I suppose this Landmark practice/theory/whatever logically covers these persons I have known, who had much to complain about, such as decades of no help whatsoever (my father was active here too), in spite of having survived horrors and having a damaged health, apart from the horrors of the camps.
And yes, these survivors complained a lot...
So no, this "rackets" theory and/or practice may have some sense for ordinary neurotics ("Accept! Accept!" as Henry Miller sung) but it hardly makes sense unrestrictedly, and it also wholly seems to forget that many people are often no good morally at all, or pretty harmful, to others, knowingly and knowingly in contradiction with their own professed ethical princiiples:
Video meliora proboque; deteriora sequor =
I see the better I approve of; I do the worse
For the safer, easier, more popular, more remunerating, more pleasant alternative is often other than what one believes one knows is the morally good alternative, according to one's own scale of moral values.
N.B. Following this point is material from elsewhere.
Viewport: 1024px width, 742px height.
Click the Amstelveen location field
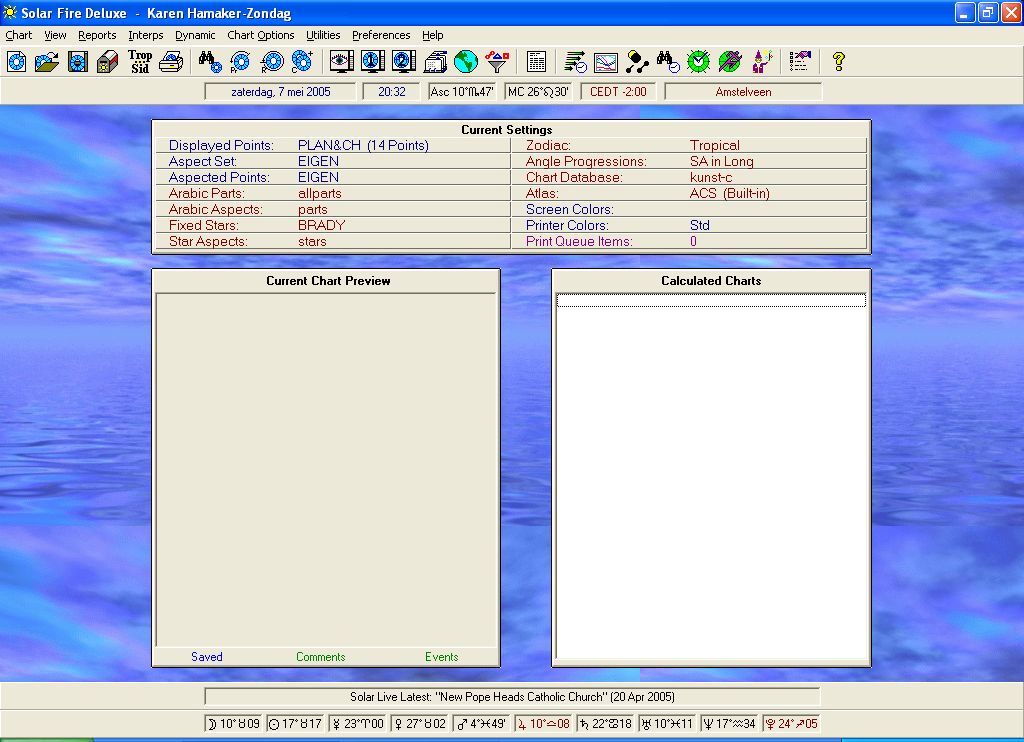click(743, 92)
Should one apologize to such persons too, for complaining about their behaviour? One's torturers, for example? Methinks not.
Finally, it also smells too much like having semi-divine wishes and pretensions: "Forgive and forget", ye ken, with The Master Of Masters, and - frankly - neurotic to me, also having met quite a few Bagwanites drunk on their own state of "enlightenment" who were positively persecuting others with the Power of Positive Thinking and Personal Forgivenness for all one's sins, such as thinking that Bagwanites would do well to take some psychiatric pills.
It makes one feel so much more morally superior, to forgive our weaker brethern, in many an unctious & sanctimonious case of 'forgiving'.
The Dutch quite excel in it, by the way, and do it publicly in droves, headed by politiicans, assisted by Psychologists, on three media at the same time, preferably... and as ye ken, I'm an elderly cynic also.
And as I said, for ordinary neurotics, with ordinary problems, it may work. For a while. And provide a nice dosis of self-satisfaction the cynics call smugness. (In brief, I find it hard to believe this is more than make-belief and let's-pretend, in most cases, though there will be exceptions too.)
P.S. Just the other day a formerly Dutch woman, long since US, was 'honored' here in Holland (anno 2010) because when she returned from the death-camp Sobibor in 1945 there was no help for her and a lot of discrimination because she had married a Polish man who had helped her escaped Sobibor.
The woman was quite unforgiving, quite angry, and proud never to have to return to Holland. "Racket?"